Saturday, May 19, 2007

Blazon for My Grandfather

My grandfather's jaw was a candelabra of melting teeth. His pickled tongue slept behind their burning wicks. His wisk broom mustache shook beneath a cobblestone nose. My grandfather's ukulele laugh would peel down wall-paper into a bed of bougainvillea, there we would sit, spinning him above us, skeletal helicopter, our faces to the cool breeze of his whale-tailed webs.

My grandfather's hands were gravel-gloved so that he could crush clouds into rain, so that he could grate granite with his palms, so that he could snake into blackberry dungeons and rescue the trembling fruit.

His cigarette legs would walk in circles through my grandmother, feeding her wine and walnuts, both in glass, ferociously fox-trotting her back to the flooded 40's, where tubes and oxygen, saliva streamers hung from champagne chandeliers.

My grandfather had tomato vine veins, vericose, very close to his straw-hat heart.

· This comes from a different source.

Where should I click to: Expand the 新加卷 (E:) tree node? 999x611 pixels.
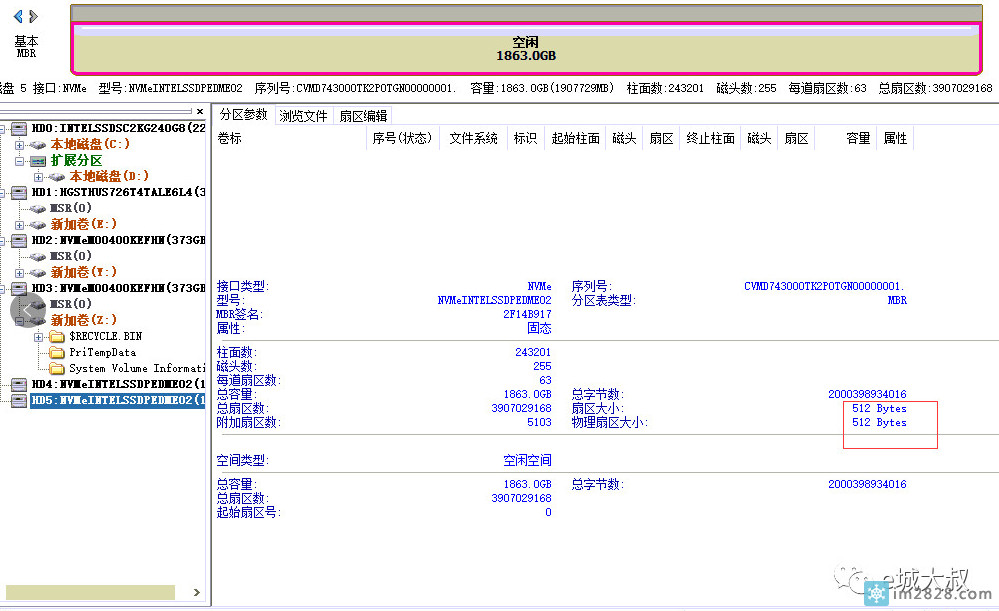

He woke up like a Fibonacci fountain, slept in the first and fourth quadrant of his Cartesian California king. He dreamed abundant vegetable dreams.

My grandfather's paper-thin skin held him together until, like all gifts, he was opened.

3 comments:

Anonymous said...

Well this is quite wonderful.

Anonymous said...

a delightful reference to both cartesian coordinate planes and a hero in the faith, fibonacci. well done.

Anonymous said...

Lacking only mention of his favorite character.. Bessie. I love it.